Each kiosk will be customized for the particular county. All kiosks, though, will provide information based on the www.Help4TN.org platform, which was developed by the Tennessee Alliance for Legal Services and West Tennessee Legal Services. www.Help4TN.org serves as a storehouse of legal resources for self-represented litigants, offering educational materials related to a variety of subjects such as renters’ rights and child support, to name just a few.
The money for the kiosk grants came from both the Administrative Office of the Court’s technology fund and from excess funding collected as a part of the Supreme Court’s continuing legal education efforts.
The Tennessee Supreme Court’s Access to Justice Commission was formed in 2009 as part of the Court’s Access to Justice Initiative. That initiative is dedicated to meeting the legal needs of the many Tennesseans each year who are confronted with legal problems that they may not have the expertise or the means to adequately address.
More information about the Access to Justice Initiative is available on its website: www.justiceforalltn.com.
(William Jones press release regarding kiosks) Anderson County Circuit Court Clerk William Jones has been successful in securing Anderson County to participate in the 2018 launch of the court kiosks systems across Tennessee.
Clerk Jones stated, “First and foremost I would like to thank the Tennessee Supreme Court Access to Justice Commission. I am proud to have sought and received this grant award on behalf of Anderson County from the State of Tennessee. As a part of the 2018 kiosk program our county and this office will be on the forefront of new technology and innovation in our state. Once this system is up and running, clerks in our office will be able to focus on duties at hand.”

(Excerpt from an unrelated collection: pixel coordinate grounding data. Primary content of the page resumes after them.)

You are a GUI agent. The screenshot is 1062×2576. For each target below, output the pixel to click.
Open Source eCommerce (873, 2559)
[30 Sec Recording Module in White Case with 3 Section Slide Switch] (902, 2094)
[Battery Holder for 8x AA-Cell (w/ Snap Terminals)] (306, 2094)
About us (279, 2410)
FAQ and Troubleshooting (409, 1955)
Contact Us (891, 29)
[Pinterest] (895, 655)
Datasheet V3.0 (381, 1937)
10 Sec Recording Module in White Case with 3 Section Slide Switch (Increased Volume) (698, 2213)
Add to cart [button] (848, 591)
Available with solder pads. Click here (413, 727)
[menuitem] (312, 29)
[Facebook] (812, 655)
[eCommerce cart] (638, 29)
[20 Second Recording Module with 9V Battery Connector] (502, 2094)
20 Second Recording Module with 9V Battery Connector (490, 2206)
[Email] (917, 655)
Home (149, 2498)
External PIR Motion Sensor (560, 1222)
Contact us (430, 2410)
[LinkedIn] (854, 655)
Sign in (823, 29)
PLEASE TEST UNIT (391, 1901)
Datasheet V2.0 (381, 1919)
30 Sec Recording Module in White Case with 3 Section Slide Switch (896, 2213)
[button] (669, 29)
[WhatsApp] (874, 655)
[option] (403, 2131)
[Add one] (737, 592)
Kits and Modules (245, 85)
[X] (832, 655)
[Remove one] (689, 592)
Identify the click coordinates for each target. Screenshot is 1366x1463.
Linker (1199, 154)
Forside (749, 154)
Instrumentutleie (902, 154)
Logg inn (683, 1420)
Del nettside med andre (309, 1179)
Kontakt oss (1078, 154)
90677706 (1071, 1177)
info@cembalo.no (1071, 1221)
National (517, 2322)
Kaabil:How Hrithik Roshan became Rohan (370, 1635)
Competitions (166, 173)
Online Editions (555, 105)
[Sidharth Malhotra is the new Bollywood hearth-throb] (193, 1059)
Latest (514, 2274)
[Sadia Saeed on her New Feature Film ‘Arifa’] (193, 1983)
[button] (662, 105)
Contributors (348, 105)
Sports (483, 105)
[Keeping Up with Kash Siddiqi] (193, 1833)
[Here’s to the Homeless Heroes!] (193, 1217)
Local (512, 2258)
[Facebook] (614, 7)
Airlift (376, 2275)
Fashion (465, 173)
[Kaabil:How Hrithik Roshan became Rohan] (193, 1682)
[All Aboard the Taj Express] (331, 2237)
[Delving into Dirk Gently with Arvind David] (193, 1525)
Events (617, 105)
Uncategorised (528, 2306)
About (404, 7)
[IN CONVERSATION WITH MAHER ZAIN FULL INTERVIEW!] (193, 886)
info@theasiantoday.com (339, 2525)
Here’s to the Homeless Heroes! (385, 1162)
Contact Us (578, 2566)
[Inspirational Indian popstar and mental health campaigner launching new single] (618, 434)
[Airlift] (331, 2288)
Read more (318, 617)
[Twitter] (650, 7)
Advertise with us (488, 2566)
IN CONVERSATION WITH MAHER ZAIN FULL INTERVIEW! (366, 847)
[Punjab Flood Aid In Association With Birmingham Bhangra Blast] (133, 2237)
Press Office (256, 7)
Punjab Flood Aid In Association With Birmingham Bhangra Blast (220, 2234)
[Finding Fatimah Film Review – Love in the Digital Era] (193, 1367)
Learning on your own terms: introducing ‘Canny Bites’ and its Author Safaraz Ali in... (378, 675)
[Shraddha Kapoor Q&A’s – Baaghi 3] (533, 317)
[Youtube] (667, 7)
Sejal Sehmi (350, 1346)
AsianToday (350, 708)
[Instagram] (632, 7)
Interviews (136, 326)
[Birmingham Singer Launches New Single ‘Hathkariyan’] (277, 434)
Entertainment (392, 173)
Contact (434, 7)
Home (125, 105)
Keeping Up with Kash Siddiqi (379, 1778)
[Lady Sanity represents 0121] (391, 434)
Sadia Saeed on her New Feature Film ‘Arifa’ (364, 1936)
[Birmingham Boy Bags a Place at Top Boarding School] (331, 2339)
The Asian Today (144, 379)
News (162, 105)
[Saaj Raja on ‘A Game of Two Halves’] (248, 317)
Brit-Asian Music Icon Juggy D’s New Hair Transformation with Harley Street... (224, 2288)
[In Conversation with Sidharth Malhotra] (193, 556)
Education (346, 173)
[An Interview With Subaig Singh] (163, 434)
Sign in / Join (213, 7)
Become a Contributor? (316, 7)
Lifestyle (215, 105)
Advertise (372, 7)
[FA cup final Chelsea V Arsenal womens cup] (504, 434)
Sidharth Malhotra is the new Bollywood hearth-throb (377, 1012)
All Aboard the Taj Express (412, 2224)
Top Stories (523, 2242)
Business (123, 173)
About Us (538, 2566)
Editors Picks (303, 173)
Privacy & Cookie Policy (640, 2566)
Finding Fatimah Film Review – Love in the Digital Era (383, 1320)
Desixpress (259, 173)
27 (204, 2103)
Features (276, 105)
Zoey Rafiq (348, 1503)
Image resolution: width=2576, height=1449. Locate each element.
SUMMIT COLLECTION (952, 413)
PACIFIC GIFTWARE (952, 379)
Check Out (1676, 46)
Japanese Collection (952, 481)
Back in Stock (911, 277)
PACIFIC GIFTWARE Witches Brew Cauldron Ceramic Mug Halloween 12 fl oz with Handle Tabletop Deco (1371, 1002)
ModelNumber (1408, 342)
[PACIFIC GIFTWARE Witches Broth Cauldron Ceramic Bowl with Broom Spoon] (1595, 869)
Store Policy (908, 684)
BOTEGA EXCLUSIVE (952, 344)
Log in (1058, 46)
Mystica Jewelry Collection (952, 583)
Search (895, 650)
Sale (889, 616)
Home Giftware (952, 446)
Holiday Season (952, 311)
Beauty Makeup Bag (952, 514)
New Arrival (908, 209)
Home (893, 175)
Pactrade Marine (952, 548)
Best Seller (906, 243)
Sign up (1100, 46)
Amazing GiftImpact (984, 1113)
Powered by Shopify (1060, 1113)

Through Tennessee’s administrative office of the courts, Anderson County has been selected as one of ten counties to help those who are self-representative litigants. The project is an initiative piloted by the Tennessee Supreme Court Access to Justice Commission. This new program will allow court clerks and their staff to direct self-represented litigants to an on-site computer or tablet where the user can access legal information and connect with local legal resources.
The kiosks program is based on the Help4TN.org platform and is customized for each county/court. Instead of tying time with clerks working on filings and deadlines, users of this system will be directed to local legal aid offices, local pro bono projects and clinics, court approved forms, and other resources designed for self-representative litigants.